-- Dataset extract follows --

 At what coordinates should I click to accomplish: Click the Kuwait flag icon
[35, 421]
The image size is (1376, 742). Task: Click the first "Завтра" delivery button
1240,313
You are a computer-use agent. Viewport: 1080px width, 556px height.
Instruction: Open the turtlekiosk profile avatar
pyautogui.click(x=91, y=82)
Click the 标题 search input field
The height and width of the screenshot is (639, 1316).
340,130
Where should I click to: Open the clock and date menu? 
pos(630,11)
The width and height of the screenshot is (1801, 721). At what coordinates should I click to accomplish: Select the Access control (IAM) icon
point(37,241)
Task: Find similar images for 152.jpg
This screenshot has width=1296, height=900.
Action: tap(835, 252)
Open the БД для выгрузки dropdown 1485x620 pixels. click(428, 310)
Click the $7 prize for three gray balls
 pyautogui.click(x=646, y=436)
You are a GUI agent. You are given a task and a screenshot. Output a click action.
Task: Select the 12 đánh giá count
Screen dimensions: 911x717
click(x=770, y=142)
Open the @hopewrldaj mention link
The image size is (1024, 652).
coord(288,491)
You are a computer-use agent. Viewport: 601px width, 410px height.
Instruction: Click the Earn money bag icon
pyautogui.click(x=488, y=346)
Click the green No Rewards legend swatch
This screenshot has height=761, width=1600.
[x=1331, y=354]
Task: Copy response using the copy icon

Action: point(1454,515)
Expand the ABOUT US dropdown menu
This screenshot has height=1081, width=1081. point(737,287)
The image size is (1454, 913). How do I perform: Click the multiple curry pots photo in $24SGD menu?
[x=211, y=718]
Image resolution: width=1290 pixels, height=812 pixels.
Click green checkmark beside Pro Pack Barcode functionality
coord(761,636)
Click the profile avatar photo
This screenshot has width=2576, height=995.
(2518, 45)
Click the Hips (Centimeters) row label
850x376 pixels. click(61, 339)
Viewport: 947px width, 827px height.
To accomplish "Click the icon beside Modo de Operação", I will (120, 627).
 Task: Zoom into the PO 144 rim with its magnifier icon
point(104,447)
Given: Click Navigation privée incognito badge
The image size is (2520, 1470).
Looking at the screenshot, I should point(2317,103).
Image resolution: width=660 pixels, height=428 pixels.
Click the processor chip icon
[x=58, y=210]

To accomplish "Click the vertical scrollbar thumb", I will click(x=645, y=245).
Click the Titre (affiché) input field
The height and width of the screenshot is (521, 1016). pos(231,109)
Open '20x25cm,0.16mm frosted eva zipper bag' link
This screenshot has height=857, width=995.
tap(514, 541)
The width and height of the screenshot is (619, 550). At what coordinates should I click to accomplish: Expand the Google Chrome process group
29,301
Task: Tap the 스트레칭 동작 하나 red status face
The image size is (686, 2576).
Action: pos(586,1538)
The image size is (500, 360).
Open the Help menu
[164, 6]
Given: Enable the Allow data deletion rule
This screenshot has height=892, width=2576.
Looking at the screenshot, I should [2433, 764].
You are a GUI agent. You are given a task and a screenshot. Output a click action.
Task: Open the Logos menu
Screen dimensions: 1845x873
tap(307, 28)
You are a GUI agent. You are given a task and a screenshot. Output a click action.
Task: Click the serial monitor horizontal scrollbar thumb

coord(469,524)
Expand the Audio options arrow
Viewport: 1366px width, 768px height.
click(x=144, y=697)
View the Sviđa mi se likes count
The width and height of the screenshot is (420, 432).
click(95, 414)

-- Dataset extract concluded --

§ Required work
Among the lines of the records, copy out each one that contains the word "count".

§ Exercise output
Task: Select the 12 đánh giá count
View the Sviđa mi se likes count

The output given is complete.